YOUR TASKS
**a.** In the article on the Herbs album Homegrown, at which studio was the album recorded?
**b.** Pick up the article on the Herbs album Homegrown after its final sentence and keep writing.
======== EXCERPTED PASSAGE
Studio album by Herbs
- Released: September 1990
- Studio: Mascot Recording Studios (Auckland)
- Genre: Pacific reggae
- Length: 40:03
- Label: Tribal
- Producers: Joe Walsh; Herbs; Stephen Smith;

Herbs chronology
| Sensitive to a Smile (1987) | Homegrown (1990) | 13 Years of Herbs: The Best of (1993) |

Singles from Homegrown
- "Homegrown" Released: 1991;

= Homegrown (Herbs album) =

Album by Herbs

Homegrown is the fifth and final studio album by New Zealand reggae band Herbs. This album is notable for including the production assistance and playing of Joe Walsh, a former member of the Eagles, when he visited New Zealand in 1988. He performed with Herbs for a time before producing the album. Although the union lasted less than a year, Walsh credited the band with inspiring him to pursue sobriety.
================
======== SUPPLIED MATERIAL
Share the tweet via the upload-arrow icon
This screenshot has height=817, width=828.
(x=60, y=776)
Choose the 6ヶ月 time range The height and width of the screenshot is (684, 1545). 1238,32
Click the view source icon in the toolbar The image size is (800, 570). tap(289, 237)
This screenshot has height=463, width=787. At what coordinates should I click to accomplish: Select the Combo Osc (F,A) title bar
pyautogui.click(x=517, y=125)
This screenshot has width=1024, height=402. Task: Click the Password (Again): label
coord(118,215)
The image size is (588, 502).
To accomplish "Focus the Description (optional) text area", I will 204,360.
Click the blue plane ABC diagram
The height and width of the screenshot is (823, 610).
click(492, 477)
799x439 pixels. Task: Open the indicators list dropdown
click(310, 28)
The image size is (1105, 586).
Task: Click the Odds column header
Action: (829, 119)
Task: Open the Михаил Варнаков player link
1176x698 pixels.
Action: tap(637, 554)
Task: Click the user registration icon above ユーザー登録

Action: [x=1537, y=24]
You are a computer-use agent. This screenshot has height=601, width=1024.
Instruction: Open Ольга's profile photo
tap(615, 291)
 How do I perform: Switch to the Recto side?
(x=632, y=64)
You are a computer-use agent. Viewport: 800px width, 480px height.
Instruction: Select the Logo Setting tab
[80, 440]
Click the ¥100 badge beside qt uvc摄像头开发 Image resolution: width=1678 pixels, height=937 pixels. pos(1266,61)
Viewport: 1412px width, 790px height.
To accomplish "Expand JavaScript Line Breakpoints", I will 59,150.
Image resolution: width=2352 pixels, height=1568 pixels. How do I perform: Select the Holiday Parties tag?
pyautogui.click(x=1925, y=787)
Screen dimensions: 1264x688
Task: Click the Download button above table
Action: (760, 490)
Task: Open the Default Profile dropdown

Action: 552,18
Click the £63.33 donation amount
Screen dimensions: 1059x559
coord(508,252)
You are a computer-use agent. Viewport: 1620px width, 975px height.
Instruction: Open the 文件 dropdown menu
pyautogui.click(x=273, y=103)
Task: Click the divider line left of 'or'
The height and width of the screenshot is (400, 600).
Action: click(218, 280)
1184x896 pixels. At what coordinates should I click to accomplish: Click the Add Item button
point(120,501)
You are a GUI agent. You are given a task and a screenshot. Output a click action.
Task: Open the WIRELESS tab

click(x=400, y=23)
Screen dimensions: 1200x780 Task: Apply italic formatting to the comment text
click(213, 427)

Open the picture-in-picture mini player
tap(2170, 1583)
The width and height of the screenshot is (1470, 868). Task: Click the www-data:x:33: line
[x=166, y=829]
================
SET OF ANSWERS
**a.** Mascot Recording Studios in Auckland.

**b.**
== Track listing ==

| No. | Title | Writer(s) | Length |
|---|---|---|---|
| 1. | "Amazing Grace" | Traditional | 0:44 |
| 2. | "Up All Night" |  | 3:34 |
| 3. | "Walk Away Renee" | Michael Brown; Bob Calilli; Tony Sansone; | 3:03 |
| 4. | "Anthem" |  | 5:04 |
| 5. | "Homegrown" |  | 4:16 |
| 6. | "Azania (Soon Come)" | Ross France | 4:27 |
| 7. | "Ordinary Average Guys" | Karaka; Tumahai; Walsh; | 4:09 |
| 8. | "Way I Am" | Sonny Throckmorton | 3:13 |
| 9. | "It's Alright" |  | 3:30 |
| 10. | "Sometimes" |  | 3:57 |
| 11. | "Talkback Radio" |  | 4:06 |
| Total length: |  |  | 40:03 |

== Personnel ==
Personnel as listed in the album's liner notes are:

=== Herbs ===
- Dilworth Karaka — guitar, vocals
- Charles Tumahai — bass guitar, vocals
- Thom Nepia — percussion, vocals
- Morrie Watene — saxophone, vocals
- Tama Lundon — keyboards, vocals
- Gordon Joll — drums

=== Additional musicians ===
- Errol Shute — steel guitar on "Way I Am"

=== Production ===
- Joe Walsh — producer
- Victor Grbic — engineer
- Stephen Smith — engineer, co-producer on "Talkback Radio"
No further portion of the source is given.